Your team is doing fine… and then, someone leaves. Someone else goes on maternity. Another coworker gets married, and cashes in on their carefully-accrued leave quota to take a month-long honeymoon break. If you’re extra unlucky, yet another co-worker has a car accident and gets laid up for a month. All of a sudden, the work of three or four people falls squarely on your shoulders – yours, and yours alone.
This has happened to me about three or four times in my career to date. In fact, I once covered for three roles for almost an entire year. Nobody likes to cover for multiple coworkers – it throws your entire life out of balance. But how do you survive these situations without quitting or having a mental breakdown?

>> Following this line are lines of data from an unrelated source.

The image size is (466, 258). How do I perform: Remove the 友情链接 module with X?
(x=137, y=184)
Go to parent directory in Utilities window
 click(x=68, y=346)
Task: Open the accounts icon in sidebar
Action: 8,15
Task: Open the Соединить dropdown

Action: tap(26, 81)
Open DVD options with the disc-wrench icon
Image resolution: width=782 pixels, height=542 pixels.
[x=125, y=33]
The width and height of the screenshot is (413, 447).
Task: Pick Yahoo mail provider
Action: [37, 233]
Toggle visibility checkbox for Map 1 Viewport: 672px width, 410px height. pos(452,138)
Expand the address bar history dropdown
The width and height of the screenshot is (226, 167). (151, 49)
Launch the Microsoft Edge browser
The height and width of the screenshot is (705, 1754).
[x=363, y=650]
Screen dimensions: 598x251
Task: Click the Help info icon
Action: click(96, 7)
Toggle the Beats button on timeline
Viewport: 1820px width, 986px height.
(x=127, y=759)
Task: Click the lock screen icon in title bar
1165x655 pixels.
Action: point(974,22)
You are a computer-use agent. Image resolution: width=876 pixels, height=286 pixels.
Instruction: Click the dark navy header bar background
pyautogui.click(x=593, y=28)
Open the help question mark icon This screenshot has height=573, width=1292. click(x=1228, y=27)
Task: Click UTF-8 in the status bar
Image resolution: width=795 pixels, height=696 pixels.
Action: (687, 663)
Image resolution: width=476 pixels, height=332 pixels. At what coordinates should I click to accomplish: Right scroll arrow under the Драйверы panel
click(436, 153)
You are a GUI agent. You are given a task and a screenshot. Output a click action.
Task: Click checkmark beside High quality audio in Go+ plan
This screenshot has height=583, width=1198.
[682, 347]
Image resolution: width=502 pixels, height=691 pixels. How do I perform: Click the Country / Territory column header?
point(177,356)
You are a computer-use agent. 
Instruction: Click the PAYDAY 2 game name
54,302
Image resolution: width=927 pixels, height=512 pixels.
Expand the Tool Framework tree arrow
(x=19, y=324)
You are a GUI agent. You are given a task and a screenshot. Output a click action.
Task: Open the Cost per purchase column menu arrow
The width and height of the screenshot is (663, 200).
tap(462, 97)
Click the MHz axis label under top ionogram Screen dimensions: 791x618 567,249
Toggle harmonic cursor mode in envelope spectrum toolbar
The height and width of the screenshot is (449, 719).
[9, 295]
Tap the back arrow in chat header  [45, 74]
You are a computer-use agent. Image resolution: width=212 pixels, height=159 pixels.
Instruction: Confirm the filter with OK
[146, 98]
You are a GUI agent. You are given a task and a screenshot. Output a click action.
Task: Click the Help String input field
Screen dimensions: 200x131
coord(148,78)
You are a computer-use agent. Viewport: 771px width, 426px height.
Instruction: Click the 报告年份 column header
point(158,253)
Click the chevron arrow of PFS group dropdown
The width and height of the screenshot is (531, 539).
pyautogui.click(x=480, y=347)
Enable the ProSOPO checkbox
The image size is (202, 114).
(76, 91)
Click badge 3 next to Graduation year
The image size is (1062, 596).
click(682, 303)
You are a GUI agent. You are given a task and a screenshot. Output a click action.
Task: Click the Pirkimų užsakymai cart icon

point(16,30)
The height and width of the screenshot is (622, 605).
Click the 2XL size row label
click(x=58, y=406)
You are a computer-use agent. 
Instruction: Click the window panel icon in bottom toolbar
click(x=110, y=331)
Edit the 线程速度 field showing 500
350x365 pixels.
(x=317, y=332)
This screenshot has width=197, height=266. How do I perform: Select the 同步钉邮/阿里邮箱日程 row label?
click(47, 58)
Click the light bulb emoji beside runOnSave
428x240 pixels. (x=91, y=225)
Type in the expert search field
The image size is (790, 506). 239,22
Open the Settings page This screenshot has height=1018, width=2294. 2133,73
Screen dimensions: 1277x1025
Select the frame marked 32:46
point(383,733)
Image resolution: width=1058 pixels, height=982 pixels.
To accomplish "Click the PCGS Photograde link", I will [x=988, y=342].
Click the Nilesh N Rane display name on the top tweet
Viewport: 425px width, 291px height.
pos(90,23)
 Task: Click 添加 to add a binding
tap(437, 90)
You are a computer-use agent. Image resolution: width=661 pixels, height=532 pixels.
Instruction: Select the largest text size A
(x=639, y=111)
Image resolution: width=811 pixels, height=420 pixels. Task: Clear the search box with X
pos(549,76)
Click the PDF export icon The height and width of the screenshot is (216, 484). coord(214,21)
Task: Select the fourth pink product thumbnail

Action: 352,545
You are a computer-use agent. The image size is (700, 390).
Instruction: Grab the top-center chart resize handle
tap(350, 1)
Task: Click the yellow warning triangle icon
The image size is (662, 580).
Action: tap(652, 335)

#1: Prioritize your tasks by the week, day, or hour – as appropriate
Identify what you must get done in the moment, and make sure that you push it through, at the expense of all else. One day, this could be a high-leverage work deliverable with significant impact on your numbers. Another day, you may need to clean your bathroom for the first time in three weeks. If you have a family to feed, you may need to drop everything else for an hour at 5 pm to cook dinner.
When there’s too much on your plate to ever get fully done, you can become too absorbed in one task. And inevitably, you’ll forget the other things on your plate. When that happens, make sure that you are focusing on the right task for you, your team, your household or your family.
#2: Set yourself up for future time savings – with automation
Most times, you do things more accurately in the moment by using manual methods. This is because you can see what you’re doing, and therefore check your work more easily. However, the time – and tedium – of manual tasks adds up the more times you rinse and repeat. Add on the fact that your team is short-staffed — if you’re doing two people’s work, be prepared to spend double the hours. And so it goes… until you end up cranking out reports at 2 am because there simply aren’t enough hours in the workday to finish 8 hours’ worth of work for 3 people.
At this point, you must think about working smarter, not just working harder. Put aside your throughput for a week to invest the time on restructuring your processes with more automation. Perhaps you will find a way to replace manual data entry with an Excel spreadsheet. Or, you may decide to accelerate an Excel process with a Python script. You may need more time initially to test and debug your automation, but when you can do 2-3 times the work in the same time or less afterwards, you’ll thank yourself.
A rule of thumb: When you start feeling stressed that your fingers literally cannot keep up with your deadlines (you just can’t type fast enough!), stop everything and start to automate.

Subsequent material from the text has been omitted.